Dedikasi tersebut diutarakan Wali Kota Mojokerto, Ika Puspitasari, ketika meresmikan acara Pengembangan Kompetensi Linmas demi Terwujudnya Kampung Siaga Bencana di Kelurahan Meri, yang berlokasi di Suident Camp, Trawas, Kabupaten Mojokerto, Sabtu (25/7).

Pada momen itu, wali kota yang karib disapa Ning Ita ini menekankan bahwa minimnya kekayaan alam di Kota Mojokerto wajib disokong dengan peningkatan mutu sumber daya manusia.

Baginya, terciptanya suasana yang aman, nyaman, dan kondusif merupakan fondasi utama untuk menyukseskan pembangunan daerah, sekaligus memikat masyarakat serta investor agar mau berkegiatan dan menanamkan modal di Kota Mojokerto.

“Aset terpenting yang dapat kita hadirkan demi kemajuan Kota Mojokerto adalah menciptakan kenyamanan serta iklim yang kondusif, supaya siapa pun yang datang merasa betah layaknya di kediaman sendiri. Kekuatan tersebut harus senantiasa kita rawat, dan untuk mencapainya diperlukan sinergi semua elemen, termasuk partisipasi aktif dari Satlinmas,” ujar Ning Ita.

Ia pun menyoroti maraknya bisnis kafe di kawasan Kuwung, Kelurahan Meri, yang berkembang secara organik meski tidak masuk dalam rencana kawasan industri di Rencana Tata Ruang Wilayah (RTRW).

Menurutnya, fenomena tersebut menandakan lahirnya potensi ekonomi anyar yang patut didukung melalui jaminan keamanan dan ketertiban lingkungan.

“Meskipun pemerintah tidak merancang kawasan tersebut sebagai area industri, bisnis kafe tumbuh subur di sana. Hal ini sangat positif dan harus kita dukung dengan menghadirkan suasana yang aman, nyaman, serta tertib. Jangan sampai pengunjung merasa terganggu akibat adanya parkir liar, pungutan liar, atau berbagai masalah keamanan lainnya,” tegasnya.

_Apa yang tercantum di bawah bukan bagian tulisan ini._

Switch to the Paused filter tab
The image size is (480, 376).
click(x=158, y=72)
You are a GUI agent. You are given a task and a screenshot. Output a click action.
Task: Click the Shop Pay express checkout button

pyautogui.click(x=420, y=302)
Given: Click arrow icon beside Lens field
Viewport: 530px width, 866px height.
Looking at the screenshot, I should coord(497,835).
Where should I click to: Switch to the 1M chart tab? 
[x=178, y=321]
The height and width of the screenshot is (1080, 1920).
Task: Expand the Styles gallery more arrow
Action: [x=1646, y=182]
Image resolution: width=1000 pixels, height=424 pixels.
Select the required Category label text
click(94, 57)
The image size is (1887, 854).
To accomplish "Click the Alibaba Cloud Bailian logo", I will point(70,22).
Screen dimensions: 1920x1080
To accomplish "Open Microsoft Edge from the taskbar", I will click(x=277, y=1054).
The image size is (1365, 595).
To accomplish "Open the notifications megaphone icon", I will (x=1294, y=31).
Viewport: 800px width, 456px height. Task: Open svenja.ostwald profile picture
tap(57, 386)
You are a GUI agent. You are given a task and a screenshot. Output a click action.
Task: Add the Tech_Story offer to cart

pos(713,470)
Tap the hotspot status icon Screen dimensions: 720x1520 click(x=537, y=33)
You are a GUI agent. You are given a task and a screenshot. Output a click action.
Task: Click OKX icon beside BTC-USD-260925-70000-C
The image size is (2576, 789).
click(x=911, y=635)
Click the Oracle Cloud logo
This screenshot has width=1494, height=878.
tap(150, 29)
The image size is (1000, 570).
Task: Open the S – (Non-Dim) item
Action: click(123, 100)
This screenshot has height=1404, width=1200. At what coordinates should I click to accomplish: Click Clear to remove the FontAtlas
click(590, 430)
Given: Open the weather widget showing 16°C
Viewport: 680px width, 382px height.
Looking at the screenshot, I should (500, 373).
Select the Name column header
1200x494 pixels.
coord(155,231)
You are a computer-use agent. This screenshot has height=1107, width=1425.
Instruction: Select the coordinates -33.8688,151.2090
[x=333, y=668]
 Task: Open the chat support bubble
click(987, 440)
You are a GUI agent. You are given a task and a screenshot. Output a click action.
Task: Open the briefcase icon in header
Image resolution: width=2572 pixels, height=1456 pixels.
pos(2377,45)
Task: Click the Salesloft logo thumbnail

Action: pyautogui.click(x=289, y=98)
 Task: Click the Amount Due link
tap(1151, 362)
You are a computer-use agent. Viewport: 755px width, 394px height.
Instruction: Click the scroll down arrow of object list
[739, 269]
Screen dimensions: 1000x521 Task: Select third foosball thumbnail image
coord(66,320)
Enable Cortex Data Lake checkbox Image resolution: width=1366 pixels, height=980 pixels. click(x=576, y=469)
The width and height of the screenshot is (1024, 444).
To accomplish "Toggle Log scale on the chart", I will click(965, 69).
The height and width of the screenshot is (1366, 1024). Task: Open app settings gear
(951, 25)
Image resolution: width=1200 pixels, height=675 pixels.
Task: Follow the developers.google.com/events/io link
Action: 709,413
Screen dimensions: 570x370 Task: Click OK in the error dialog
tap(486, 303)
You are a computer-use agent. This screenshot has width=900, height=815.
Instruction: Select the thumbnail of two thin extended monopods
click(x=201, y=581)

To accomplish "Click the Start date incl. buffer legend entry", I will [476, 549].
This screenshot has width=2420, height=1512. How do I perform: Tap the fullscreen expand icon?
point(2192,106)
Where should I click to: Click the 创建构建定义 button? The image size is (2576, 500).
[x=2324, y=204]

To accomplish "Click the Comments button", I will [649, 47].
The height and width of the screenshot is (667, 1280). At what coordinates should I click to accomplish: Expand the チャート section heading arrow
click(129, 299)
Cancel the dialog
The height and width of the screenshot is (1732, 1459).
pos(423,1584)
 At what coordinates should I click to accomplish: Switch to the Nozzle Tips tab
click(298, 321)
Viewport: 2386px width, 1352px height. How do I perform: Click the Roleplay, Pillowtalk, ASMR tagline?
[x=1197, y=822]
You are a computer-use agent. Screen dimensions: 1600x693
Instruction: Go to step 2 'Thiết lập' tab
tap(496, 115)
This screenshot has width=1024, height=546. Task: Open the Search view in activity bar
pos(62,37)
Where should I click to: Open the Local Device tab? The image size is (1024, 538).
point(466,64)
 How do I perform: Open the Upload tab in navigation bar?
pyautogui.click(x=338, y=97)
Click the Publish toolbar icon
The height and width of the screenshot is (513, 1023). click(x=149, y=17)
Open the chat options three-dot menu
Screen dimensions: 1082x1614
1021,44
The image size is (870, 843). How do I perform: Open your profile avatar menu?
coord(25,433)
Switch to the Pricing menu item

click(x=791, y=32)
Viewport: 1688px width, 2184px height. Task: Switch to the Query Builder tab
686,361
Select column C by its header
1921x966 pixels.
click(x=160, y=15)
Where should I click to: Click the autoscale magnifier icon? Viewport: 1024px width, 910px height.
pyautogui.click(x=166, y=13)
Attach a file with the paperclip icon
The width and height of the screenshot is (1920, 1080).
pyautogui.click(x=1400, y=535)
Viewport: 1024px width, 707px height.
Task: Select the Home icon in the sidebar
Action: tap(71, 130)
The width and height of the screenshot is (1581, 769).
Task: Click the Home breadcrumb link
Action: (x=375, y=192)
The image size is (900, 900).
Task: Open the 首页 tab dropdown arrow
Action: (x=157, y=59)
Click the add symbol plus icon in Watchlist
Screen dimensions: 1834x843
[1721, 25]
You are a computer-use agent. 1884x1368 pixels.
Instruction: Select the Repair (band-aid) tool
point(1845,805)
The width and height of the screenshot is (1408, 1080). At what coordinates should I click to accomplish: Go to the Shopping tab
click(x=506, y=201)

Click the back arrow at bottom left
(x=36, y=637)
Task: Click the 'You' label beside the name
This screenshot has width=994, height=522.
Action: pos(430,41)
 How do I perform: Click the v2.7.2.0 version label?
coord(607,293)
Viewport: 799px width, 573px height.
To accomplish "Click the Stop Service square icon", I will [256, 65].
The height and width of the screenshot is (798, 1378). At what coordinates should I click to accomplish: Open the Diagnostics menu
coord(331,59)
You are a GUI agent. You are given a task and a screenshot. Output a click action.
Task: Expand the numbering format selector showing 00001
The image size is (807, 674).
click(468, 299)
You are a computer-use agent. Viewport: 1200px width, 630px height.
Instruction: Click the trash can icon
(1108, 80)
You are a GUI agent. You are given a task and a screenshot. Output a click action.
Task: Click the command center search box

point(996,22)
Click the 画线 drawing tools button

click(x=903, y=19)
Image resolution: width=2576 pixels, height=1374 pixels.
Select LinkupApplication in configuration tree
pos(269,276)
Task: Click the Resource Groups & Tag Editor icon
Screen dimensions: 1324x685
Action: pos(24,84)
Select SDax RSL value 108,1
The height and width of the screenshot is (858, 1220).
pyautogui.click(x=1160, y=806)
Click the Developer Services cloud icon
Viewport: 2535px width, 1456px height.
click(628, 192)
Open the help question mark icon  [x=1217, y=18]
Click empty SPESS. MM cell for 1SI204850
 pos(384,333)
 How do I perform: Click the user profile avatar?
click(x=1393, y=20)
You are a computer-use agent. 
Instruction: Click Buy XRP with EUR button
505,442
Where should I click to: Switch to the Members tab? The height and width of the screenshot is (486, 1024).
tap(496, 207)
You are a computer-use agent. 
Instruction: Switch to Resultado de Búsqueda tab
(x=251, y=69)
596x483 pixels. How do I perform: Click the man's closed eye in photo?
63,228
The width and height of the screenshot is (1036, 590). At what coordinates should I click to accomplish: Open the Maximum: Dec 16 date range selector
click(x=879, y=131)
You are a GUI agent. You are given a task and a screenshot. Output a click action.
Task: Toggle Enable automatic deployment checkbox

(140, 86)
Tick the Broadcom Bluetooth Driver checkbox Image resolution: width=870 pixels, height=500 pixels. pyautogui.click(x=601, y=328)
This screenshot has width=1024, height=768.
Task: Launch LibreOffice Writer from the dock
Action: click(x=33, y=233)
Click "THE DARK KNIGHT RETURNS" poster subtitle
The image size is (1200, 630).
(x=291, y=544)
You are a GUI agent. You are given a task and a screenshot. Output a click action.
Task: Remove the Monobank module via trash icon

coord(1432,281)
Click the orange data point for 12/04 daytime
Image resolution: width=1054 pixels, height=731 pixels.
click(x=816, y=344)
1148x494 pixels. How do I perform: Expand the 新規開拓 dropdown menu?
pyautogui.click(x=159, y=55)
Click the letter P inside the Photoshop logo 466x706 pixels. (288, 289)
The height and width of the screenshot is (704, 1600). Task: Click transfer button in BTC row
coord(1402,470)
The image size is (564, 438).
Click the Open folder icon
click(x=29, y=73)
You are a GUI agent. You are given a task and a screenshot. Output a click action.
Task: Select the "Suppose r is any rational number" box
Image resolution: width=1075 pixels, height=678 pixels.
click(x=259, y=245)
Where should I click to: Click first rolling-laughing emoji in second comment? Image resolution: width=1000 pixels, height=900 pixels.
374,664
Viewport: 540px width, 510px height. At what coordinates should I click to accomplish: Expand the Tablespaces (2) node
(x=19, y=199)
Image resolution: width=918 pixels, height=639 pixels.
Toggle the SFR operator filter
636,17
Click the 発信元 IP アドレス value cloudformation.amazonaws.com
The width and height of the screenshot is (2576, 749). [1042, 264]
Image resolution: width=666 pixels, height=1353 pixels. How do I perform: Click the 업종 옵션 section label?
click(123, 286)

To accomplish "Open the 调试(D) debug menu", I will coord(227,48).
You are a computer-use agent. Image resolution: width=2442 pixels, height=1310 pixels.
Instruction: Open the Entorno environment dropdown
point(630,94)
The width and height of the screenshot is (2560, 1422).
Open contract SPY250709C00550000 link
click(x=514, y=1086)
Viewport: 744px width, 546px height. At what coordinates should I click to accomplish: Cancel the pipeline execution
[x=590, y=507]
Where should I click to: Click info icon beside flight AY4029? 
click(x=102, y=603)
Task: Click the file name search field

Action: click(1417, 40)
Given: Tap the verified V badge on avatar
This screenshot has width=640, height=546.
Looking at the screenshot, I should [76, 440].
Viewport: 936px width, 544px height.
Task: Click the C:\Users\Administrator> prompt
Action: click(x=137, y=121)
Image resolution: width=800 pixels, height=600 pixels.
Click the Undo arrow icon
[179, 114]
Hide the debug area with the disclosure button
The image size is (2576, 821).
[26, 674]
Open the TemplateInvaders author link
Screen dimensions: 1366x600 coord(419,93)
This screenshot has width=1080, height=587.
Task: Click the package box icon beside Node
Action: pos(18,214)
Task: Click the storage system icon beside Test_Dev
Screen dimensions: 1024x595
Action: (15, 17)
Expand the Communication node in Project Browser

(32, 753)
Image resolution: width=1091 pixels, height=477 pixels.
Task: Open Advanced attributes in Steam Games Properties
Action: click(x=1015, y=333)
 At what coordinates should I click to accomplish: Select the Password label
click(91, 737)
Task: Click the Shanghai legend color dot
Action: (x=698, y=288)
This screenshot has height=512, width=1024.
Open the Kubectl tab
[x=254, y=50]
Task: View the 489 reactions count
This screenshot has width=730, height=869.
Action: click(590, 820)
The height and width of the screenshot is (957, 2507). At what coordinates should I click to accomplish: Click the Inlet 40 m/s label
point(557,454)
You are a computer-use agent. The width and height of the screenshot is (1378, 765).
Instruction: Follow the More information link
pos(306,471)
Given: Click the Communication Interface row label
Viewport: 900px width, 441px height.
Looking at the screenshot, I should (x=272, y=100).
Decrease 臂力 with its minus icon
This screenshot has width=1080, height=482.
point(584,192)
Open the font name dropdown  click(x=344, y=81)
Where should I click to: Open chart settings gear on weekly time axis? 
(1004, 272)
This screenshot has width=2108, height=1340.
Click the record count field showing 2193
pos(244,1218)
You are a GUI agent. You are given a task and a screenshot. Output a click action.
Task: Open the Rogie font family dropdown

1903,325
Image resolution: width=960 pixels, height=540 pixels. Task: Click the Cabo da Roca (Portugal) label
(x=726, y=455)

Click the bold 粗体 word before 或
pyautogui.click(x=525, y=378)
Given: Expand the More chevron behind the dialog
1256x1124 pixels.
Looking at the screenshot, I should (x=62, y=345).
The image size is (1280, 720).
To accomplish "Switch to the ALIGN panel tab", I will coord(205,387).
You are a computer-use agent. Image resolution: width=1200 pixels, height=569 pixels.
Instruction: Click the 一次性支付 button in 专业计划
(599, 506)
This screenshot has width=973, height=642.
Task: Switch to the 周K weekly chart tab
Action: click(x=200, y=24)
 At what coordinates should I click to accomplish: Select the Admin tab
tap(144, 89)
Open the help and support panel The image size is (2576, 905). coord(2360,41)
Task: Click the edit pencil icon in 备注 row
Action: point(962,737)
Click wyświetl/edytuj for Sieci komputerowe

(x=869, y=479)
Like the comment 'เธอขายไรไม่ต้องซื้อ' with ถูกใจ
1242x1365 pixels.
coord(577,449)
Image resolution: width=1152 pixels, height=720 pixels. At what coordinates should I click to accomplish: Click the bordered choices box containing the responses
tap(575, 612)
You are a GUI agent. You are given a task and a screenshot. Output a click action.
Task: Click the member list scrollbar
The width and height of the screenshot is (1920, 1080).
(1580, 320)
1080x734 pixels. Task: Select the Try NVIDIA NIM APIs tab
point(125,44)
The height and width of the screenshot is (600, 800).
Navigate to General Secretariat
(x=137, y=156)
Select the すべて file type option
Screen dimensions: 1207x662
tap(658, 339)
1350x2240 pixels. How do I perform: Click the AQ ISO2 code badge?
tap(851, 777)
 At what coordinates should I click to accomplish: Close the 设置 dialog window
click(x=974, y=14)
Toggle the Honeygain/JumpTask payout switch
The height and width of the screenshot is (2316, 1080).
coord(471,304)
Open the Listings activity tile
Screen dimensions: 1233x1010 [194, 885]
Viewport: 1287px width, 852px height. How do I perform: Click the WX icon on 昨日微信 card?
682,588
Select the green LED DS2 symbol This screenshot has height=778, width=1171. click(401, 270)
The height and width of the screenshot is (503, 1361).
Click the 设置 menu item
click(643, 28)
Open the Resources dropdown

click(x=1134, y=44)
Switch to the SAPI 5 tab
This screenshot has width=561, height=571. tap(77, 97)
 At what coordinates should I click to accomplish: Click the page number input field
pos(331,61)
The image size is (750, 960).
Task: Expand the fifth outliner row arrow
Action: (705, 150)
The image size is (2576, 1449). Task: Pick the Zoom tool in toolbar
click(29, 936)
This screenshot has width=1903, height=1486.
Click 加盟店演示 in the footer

Di samping memelihara stabilitas keamanan, Satlinmas juga dituntut sigap dalam mengantisipasi beragam risiko bencana.

Ning Ita memaparkan bahwa Kelurahan Meri memiliki tingkat kerawanan banjir karena dilewati sejumlah sungai besar, serta terdapat potensi kebakaran yang meningkat seiring pesatnya pertumbuhan sektor kuliner.

Walaupun urusan pengelolaan sungai menjadi tanggung jawab pemerintah pusat dan provinsi, warga tetap diminta untuk terus berkontribusi dalam menjaga kebersihan lingkungan.